My younger brother is 6 years younger than I am, that means that for 6 years I perfected the art of hanging with solo. I spent hours in my room letting my imagination run wild after throughly nurturing it with every word that I could pronounce on my own in every book that I owned--which was a heck of a lot considering that most children under 10 aren't usually prolific readers. By the time my brother arrived I was starved for a playmate--not that I didn't have friends I was just a little kid and little kids don't ever have tons of friends--but I only wanted a playmate who, like my imaginary friends, also loved to read, paint and play games based on the stories I read. Yeah, I love my brother but we do not share the same passion for the written word.

By the time I entered middle school the characters in my books had become my best and most trusted friends, as evidenced by my bookshelf beginning to sag under the weight of 11+ years of books. I'd added two encyclopedias--that's Wikipedia's grandma for you whipper snappers,The Boxcar Children, Witch Baby--I think I read that so many times the cover fell off--R.L. Stein's Goosebumps, and the ultimate "I was an adolescent girl in the 90's" identifier,  The Babysitter's Club--Claudia and Stacey aka Anastasia McGill were my faves. It was also right around that same time that I my love affair with glossies lik Seventeen, Sassy, YM (Young & Modern), COSMOgirl and Jump began, but that's another blog post. 

 

Things got rocky as I began to transition from childhood to whatever the hell you call being a teenager. My grandma died, my childhood home flooded and my parents got divorced but my books were still there ready to help me escape the hell of being a 12 year old black girl who could quote Clueless verbatim, openly loved Alains Morrisette and Nirvana, had her first celeb crushes on Elijah Wood and Leonardo DiCaprio and wanted to be a VJ/actress/model/writer/slash in New Orleans. (For those of you who don't get how hellish this could be all I have to say is it was not pretty being in a group of people who looked like me but didn't accept me because I wasn't a stereotype. Those girls are now knocked up and/or married, doing God knows what and couldn't dream of squeezing into their prom dresses while I'm still a size 4 with no baby daddy drama and I'm some kind of writer.) What was I saying again? Oh right, my books pretty much got me from 6th grade to high school, where I began to pretty much stick to assigned reading materials and Cosmopolitan. 

After high school life went from cheerleading, homework and boys to partying, homework, boys and more boys--I'm the first to admit that I was a bit boy crazed up until about 21 or so. My books didn't really fit in with my schedule but that doesn't mean I didn't read, it just means I'm not really 100 on what I was reading. I still spent hours in Barnes and Nobles between classes and loved walking into the library just for the smell of it, I just didn't have time to forge many new friendships with Tolkien's characters until I graduated and moved to Atlanta where I didn't know anyone. My first summer here I read the entire Harry Potter series in reverse order and then moved on to Twilight (let down)....Then I fell in love with my very own Edward Cullen who left me in the woods like Bella after almost 3  beautiful years.

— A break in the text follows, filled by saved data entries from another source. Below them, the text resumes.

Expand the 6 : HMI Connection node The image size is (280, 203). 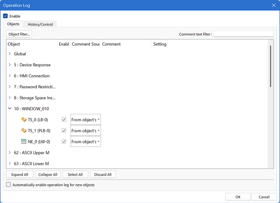click(10, 76)
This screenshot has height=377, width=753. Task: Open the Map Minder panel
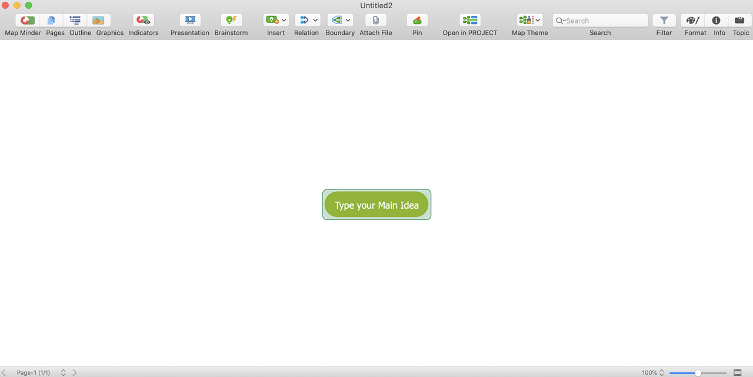(27, 21)
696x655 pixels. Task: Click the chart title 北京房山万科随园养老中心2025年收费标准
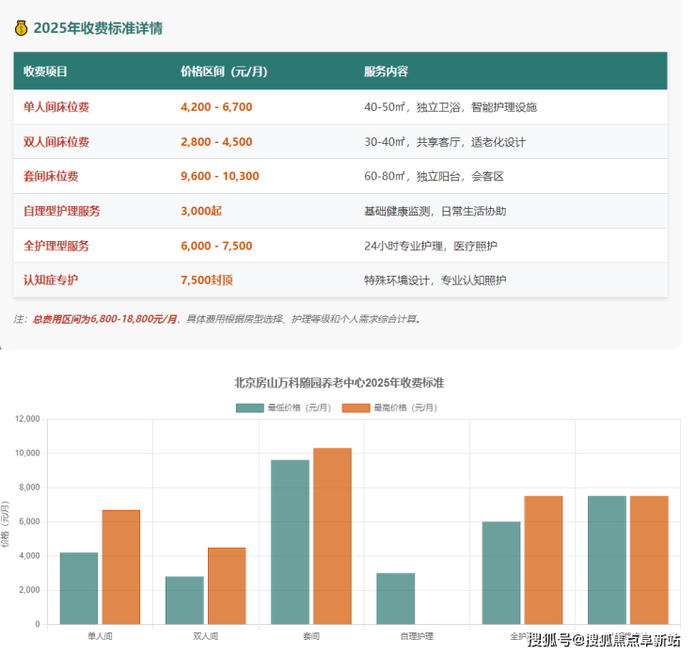(x=339, y=383)
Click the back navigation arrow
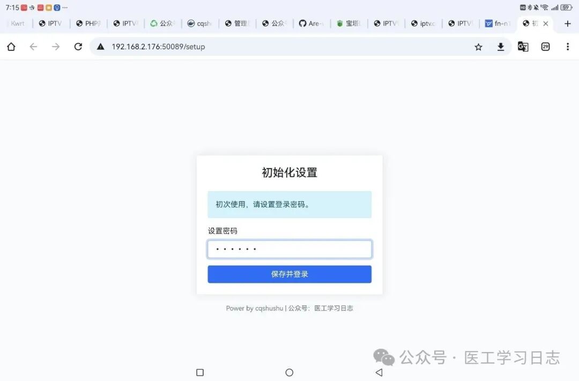The height and width of the screenshot is (381, 579). [33, 47]
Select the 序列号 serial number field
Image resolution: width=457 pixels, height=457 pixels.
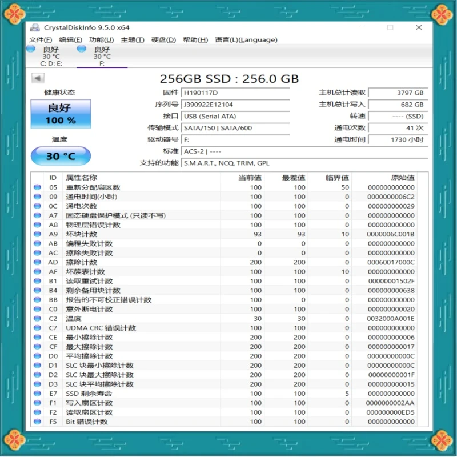point(229,105)
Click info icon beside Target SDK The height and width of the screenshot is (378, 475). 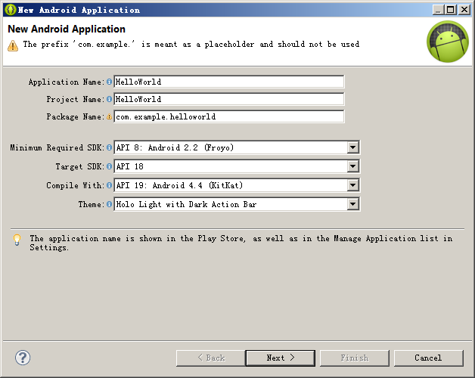pos(109,166)
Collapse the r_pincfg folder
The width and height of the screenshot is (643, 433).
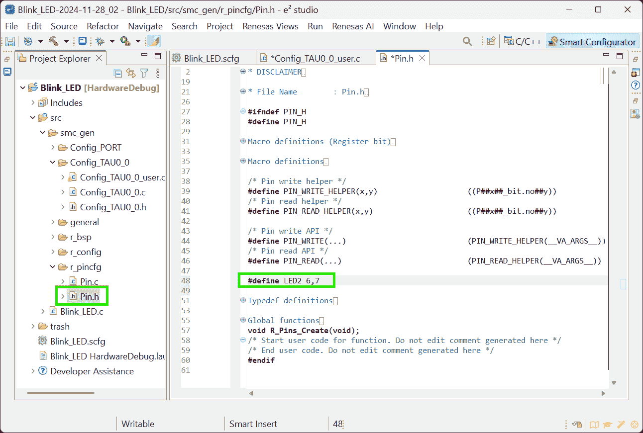(x=53, y=267)
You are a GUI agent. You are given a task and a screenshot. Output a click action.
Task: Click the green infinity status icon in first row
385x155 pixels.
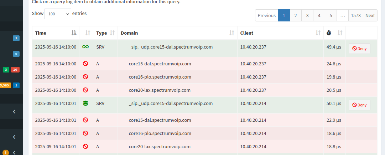pos(85,47)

Now, post breakup, the books are back again but these aren't the books of my childhood. My new bookshelf houses hardcopies of Harry Potter 1-7, the Twilight Saga, a bunch of chick lit and reference guides and my newest addiction self help/spirituality tomes. Girls, getting broken up with does some strange things to you. I've seen girls become whores, crack addicts, crack addicted whores, lesbians, crack addicted lesbian whores, workaholics and only God knows what else after having their heart really broken, it either brings out the best or the worst in you. I didn't go the crack addicted, workaholic slore route, instead I took a break from writing and became a full on student of now age spirituality, see DharmaAndTheCity.

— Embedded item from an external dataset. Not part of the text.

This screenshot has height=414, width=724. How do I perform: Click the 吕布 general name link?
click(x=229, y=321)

The point is, my books have been the one security blanket that got me through life. They never bore the hell out of you, whine about anything and always provide the perfect escape when the going gets tough without the lows of alcohol and coming down off of a drug/sex/chocolate binge. So I'm beyond ecstatic that one of my former co-workers took one look at me (and my FBF) and said "You look like you read." I mean what is the alternative, looking like you're illiterate?

1 comment:

  1. I couldn't stop laughing as I read this! I read BSC books, Seventeen, and Cosmo Girl back in the day, too! I am sure many black girls can identify with you because most of my friends and I can. Thanks for sharing this.